Never mind, spoke too soon, it leads to a deadlock because parallel sub-tests wait for parent test to complete, and parent test won't complete if its waiting for child tests to be done. I'll dig further, however: if parallel tests can't be run, this becomes a moot point. I'd rather document that Suite sub-tests shouldn't call s.T().Parallel() and leave it at that.

I'm a bit stumped, can you raise a new issue for this?

Yep, same, there has been some discussion in #187 on this very topic which covers what we talked about here. I suspect this will require a breaking change in the API. I'll do some more digging on this as well.

brackendawson commented 3 years ago

I'd rather document that Suite sub-tests shouldn't call s.T().Parallel() and leave it at that.

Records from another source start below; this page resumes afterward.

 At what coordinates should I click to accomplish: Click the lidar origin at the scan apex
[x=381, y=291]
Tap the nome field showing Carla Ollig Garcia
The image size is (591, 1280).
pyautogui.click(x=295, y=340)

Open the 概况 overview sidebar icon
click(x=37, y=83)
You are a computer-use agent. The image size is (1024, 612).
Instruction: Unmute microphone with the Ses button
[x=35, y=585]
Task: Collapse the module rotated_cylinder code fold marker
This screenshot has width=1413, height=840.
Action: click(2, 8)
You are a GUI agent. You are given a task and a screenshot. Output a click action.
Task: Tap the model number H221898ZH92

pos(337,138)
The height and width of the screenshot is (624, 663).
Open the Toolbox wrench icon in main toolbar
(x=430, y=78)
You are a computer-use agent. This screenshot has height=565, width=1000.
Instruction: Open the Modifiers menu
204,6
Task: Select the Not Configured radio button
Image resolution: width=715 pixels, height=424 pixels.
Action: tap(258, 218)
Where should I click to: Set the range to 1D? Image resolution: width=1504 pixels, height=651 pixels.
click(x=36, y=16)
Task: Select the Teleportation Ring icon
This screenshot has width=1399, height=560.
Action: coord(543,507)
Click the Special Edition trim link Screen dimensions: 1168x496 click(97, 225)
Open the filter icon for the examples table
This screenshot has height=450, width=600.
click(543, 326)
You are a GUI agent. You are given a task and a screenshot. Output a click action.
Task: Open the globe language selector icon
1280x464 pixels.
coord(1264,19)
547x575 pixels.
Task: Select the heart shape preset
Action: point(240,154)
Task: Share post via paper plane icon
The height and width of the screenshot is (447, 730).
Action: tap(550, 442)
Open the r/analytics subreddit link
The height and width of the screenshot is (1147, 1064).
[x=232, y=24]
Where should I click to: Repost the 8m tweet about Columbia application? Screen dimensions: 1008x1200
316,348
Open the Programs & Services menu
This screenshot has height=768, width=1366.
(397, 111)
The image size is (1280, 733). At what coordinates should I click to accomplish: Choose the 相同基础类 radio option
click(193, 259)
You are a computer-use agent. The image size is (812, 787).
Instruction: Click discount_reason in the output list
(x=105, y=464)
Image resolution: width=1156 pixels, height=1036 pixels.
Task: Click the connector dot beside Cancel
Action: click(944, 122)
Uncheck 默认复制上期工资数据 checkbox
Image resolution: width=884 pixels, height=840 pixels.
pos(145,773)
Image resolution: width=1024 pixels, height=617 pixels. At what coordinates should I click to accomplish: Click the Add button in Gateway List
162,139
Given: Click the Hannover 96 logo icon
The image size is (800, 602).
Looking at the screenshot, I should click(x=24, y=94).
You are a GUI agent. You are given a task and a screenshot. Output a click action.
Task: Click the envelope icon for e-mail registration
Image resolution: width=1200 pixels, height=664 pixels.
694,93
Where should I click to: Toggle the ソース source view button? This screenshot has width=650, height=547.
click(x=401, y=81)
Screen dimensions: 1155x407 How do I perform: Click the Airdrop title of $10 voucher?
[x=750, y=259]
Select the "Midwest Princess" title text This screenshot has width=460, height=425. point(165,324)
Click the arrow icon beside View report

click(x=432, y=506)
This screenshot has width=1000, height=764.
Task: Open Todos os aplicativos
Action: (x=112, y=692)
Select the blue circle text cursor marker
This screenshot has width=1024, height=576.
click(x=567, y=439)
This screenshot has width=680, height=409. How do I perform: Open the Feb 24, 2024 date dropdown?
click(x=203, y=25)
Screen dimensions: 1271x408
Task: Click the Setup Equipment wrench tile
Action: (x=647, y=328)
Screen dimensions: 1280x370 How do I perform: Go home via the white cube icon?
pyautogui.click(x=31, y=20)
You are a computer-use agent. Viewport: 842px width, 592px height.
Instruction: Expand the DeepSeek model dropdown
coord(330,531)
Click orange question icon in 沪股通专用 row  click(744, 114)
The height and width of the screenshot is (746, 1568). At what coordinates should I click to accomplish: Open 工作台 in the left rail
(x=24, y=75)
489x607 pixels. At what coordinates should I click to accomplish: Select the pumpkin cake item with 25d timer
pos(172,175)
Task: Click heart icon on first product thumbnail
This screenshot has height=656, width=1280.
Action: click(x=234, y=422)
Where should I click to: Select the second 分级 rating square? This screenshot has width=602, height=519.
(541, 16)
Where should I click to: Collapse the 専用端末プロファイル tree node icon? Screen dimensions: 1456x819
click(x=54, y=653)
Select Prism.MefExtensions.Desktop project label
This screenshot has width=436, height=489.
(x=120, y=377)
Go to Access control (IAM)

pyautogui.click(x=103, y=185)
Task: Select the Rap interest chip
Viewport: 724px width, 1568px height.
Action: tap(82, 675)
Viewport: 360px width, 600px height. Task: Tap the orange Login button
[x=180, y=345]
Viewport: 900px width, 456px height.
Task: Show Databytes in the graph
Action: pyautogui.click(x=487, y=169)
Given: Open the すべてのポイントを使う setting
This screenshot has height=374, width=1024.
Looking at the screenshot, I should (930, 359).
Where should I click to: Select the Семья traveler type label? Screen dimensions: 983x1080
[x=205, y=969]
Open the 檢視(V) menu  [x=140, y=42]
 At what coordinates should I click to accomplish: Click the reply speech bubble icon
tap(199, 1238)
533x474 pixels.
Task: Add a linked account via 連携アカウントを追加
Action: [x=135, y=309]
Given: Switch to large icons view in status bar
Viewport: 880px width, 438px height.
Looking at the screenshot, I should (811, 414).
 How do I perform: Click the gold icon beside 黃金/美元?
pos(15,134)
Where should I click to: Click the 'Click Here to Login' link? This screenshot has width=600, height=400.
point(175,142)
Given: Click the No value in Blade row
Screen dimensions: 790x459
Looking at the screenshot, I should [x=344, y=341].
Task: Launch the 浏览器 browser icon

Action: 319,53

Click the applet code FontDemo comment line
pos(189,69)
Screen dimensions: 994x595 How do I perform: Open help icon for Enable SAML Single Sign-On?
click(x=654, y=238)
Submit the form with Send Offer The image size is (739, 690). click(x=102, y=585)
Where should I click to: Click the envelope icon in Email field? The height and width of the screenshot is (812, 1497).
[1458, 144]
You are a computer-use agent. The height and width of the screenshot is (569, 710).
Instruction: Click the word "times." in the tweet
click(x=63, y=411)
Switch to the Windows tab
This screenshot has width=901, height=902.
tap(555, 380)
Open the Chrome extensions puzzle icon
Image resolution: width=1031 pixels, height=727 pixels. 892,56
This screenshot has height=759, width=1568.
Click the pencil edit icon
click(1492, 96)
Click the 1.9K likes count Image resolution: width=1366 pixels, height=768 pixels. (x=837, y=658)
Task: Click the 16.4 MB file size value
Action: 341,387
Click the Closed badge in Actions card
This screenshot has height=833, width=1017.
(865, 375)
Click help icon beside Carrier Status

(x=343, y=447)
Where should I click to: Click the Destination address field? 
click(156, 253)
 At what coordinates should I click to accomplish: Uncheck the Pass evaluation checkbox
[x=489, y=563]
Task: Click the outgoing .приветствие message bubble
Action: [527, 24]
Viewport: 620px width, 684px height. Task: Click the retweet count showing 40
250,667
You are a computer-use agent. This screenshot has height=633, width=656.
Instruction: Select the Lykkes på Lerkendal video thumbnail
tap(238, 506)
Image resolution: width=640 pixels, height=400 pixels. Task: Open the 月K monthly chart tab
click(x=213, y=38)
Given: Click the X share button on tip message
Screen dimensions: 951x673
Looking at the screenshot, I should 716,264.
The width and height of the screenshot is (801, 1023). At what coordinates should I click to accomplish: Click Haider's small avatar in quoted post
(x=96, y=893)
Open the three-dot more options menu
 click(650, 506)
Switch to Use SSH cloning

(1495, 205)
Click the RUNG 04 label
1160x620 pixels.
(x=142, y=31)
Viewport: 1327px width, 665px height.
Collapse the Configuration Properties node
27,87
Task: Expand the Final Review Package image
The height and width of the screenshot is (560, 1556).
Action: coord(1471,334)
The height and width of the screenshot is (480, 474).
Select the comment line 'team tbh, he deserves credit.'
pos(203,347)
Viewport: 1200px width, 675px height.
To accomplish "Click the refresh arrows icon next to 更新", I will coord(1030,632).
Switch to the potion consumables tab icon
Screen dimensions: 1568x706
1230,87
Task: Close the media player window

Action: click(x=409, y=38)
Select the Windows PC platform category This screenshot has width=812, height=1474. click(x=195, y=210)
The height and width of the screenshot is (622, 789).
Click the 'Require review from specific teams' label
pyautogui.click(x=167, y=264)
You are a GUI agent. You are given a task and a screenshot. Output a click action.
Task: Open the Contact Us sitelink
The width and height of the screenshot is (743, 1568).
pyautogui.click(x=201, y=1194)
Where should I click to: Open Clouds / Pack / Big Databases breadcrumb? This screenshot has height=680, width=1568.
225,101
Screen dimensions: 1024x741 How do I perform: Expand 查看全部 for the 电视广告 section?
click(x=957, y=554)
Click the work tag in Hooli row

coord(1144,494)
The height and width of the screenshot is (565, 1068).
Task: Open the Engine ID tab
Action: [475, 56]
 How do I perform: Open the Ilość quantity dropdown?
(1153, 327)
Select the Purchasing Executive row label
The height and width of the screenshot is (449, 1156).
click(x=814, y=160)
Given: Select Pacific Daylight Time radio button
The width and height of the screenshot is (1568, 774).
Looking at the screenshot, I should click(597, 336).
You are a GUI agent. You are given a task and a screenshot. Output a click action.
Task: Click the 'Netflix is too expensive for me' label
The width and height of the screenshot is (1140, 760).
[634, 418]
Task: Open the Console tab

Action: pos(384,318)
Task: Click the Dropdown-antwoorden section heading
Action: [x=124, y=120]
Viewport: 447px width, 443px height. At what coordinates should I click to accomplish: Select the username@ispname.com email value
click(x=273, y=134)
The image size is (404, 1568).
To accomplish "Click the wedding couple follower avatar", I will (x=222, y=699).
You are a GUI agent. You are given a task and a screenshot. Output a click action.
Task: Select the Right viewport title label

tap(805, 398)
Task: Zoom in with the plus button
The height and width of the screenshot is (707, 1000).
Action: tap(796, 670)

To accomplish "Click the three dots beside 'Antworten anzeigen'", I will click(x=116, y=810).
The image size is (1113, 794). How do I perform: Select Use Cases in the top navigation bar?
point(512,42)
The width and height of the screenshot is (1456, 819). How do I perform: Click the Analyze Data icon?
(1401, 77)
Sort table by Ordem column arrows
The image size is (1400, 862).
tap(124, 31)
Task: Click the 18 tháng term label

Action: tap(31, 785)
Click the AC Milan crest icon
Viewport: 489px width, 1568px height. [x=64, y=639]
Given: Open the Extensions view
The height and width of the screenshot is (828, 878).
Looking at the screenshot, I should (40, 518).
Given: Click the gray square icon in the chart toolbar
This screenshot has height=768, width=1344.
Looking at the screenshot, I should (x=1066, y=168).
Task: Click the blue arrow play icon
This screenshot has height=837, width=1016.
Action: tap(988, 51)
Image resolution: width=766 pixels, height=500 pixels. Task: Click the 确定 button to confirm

That might be best, what a gnarly issue.

I suspect this will require a breaking change in the API.

I think you're right, perhaps we can come up with a workable design that supports parallel testing for v2.0? Though I must admit I never actually use suite.

maroux commented 3 years ago

Fwiw, here's a couple of possible fixes for the tearDown ordering:

  1. Group subtests under a single group within the test suite: https://github.com/stretchr/testify/compare/master...maroux:group_tests (go 1.6+)
  2. Use T.Cleanup: https://github.com/stretchr/testify/compare/master...maroux:parallel_tests_cleanup (go 1.14+)

Although, as mentioned, I think we should just close this ticket and document that parallel testing is not supported for now.

maroux commented 3 years ago

workable design that supports parallel testing for v2.0

I imagine the easiest way is to allow test sub-methods to have a signature like so:

(_ *FooSuite) test_foo(s *suite.SuiteHelper) {
     s.Equal(...)
}

and move T, Assertions and Require out of Suite into a separate struct (named SuiteHelper) above.

maroux commented 3 years ago

Alright, https://github.com/stretchr/testify/compare/master...maroux:suite_copy also shows a possible implementation for concurrency-safe suite.

Cirilus commented 3 weeks ago

Any solution? It still doesn't work properly.